Two sided: For two sided tests our alternate hypothesis is that $P \neq P_0$, so we need to find a $\theta_r$ such that if $|Y - NP_0| \geq \theta_r$, that is, if $Y \geq NP_0 + \theta_r$ or $Y \leq NP_0 - \theta_r$, we can conclude that our alternate hypothesis is correct and that the coin is not fair.

We note that for large $N$ the distribution of $Y$ is symmetric, so $P(Y \geq NP_0 + \theta_r) = P(Y \leq NP_0 - \theta_r)$. Hence, $P(|Y - NP_0| \geq \theta_r) = 2P(Y \leq NP_0 - \theta_r)$. So, for any $\alpha_z$, we need to find a $\theta_r$ such that $2P(Y \leq NP_0 - \theta_r) \leq \alpha_z$, or $P(Y \leq NP_0 - \theta_r) \leq \frac{\alpha_z}{2}$. The procedure for finding $\theta_z$ is hence identical to that for the right-sided test with a confidence threshold of $0.5\alpha_z$.

We must find the smallest $Z_{\frac{\alpha}{2}}$ from the normal table, such that $\Phi(Z_{\frac{\alpha}{2}}) \geq 1 - \frac{\alpha}{2}$. Note that unlike in the left and right sided tests, $\theta_r$ is now not the actual threshold, but the distance from the mean $NP_0$. So we can compute $\theta_r$ from $Z_{\frac{\alpha}{2}}$ as $\theta_r = \lceil Z_{\frac{\alpha}{2}} \sqrt{NP_0(1-P_))}\rceil$.

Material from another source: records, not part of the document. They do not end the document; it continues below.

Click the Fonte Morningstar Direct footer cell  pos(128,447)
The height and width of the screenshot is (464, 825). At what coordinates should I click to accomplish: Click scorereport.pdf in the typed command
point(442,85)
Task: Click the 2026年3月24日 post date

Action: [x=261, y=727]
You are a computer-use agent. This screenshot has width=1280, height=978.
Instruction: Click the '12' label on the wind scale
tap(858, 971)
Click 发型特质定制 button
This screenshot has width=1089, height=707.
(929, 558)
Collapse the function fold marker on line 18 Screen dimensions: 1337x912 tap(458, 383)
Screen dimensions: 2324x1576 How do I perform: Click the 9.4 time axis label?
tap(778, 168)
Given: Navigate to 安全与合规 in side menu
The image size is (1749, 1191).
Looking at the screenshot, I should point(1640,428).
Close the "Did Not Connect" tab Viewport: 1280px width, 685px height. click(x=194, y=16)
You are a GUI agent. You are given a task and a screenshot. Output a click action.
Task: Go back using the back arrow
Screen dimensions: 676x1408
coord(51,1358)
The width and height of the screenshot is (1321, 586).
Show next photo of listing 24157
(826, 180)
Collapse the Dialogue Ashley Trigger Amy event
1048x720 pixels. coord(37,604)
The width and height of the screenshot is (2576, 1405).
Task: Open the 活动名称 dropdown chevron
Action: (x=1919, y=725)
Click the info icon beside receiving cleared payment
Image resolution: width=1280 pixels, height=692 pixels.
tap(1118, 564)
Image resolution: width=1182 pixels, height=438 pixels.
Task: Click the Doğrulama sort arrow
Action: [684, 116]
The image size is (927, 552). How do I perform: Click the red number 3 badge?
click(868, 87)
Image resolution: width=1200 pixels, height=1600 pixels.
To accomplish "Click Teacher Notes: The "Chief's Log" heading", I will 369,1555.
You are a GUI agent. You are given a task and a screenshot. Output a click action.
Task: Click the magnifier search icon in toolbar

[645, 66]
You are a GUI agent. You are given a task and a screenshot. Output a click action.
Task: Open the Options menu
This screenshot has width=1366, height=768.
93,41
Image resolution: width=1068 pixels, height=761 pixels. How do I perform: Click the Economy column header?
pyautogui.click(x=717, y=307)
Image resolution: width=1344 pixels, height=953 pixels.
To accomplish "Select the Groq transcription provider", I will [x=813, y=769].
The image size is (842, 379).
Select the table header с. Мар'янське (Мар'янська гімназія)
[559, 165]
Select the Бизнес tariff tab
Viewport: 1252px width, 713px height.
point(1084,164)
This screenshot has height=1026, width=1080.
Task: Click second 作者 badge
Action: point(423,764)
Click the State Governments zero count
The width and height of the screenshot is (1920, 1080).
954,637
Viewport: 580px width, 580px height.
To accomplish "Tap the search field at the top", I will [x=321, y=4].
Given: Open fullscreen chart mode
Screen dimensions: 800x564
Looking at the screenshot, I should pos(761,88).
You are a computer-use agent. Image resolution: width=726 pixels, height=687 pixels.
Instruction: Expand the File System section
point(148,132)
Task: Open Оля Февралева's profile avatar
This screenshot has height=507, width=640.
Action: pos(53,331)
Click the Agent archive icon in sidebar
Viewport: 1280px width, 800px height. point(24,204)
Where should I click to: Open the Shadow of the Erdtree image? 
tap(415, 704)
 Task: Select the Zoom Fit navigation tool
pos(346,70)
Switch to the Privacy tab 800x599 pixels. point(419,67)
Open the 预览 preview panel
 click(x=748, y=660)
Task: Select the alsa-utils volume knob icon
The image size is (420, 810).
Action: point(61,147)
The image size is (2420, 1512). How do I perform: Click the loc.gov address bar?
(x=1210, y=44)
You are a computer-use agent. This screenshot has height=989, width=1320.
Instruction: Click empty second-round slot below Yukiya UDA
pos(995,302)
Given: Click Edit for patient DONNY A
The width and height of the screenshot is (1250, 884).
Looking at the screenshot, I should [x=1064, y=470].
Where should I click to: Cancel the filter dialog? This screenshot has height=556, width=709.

For our coin example, if our alternate hypothesis is that $P \neq P_0$, for a test of $N=100$ trials, and setting our threshold on the probability of type 1 error at 0.05 as before, we find that $Z_{\frac{\alpha}{2}} = 1.96$, giving us $\theta_r = \lceil 1.96 \sqrt{100\times 0.5\times 0.5} \rceil = 10$. We must obtain 40 or fewer heads, or 60 or more heads, to be 95% confident that the coin is unfair.